First, the most recent film “about” the Gawker v. Hulk Hogan law suit which took down the formerly (in)famous entertainment website.  Nobody Speak: Trials of the Free Press does so much more than discuss Hogan’s sex life and it being captured and disseminated.  Yes, for those of us who really didn’t pay attention we are caught up.  But, more importantly, for those of us not paying attention, the film reminds us of the real purpose and nature of media; distraction, illusion, false pretense, spectacle and soft power, discreet manipulation.  In an important twist the film exposes the Hogan v. Gawker case as a false flag spectacle in which the players are self-described “pawns” in an elite right-wing assault on free speech, the press and generally any attempt to redirect media efforts away from how those in power want them used.  Peter Thiel (PayPal founder and so on…)  demonstrates how what we may be encouraged to see as entertainment is really masqueraded politics allowing for enormous bottom-up wealth transfers which come with, in this case, a Donald Trump presidency.

And speaking of media or virtual false flagging, how about the use of bots and algorithms to parade as women wanting affairs to sucker a bunch of men out of money? Ashley Madison: Sex, Lies and Cyber Attacks is great for again illustrating how the internet and social media allow for the false presentation of a desired reality and how then commercial media follow suit by supplementing the myth by looking to join the spectacle rather than cover it or enlighten audiences about the apparent subject.  Shoot, add The JT Leroy Story to this list then as well.  It too does a great job of showing how complicit media are and how willing we all become in following a good story or in attempting to become part of the spectacle and all the while what we think we know is of little value and far from real. We chase the octopus.

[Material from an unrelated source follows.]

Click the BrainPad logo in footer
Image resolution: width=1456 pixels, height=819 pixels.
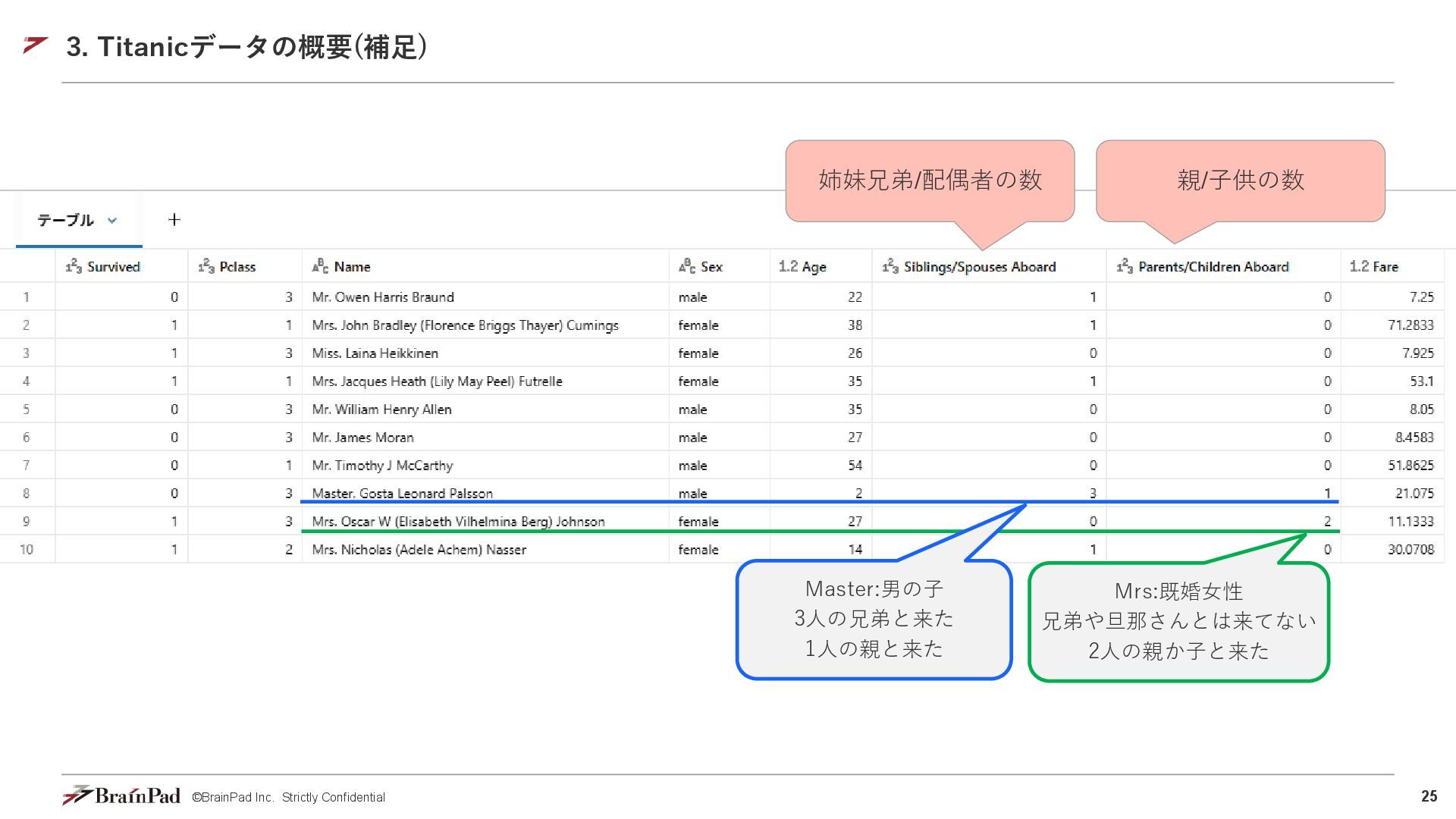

And i am now going to add Do Not Resist to my media studies doc roster for its cinema verite showcasing of the nature of policing.  At the other end of the fraudulent veneer is the overt, direct or hard power of the domestic wing of the country’s imperial intent (to paraphrase Malcolm X).  Just as in the previous examples, behind the cleansed image or brand of policing, looking past the countless police dramas and films depicting them heroically, or negatively only as aberration, Do Not Resist shows what they are encouraged to be and are without scripting or narration.  This film also allows for great discussions of the politics of media and this generation’s delivery mechanisms like Netflix who banned the film after they were refused final cut or edits by its director Craig Atkinson.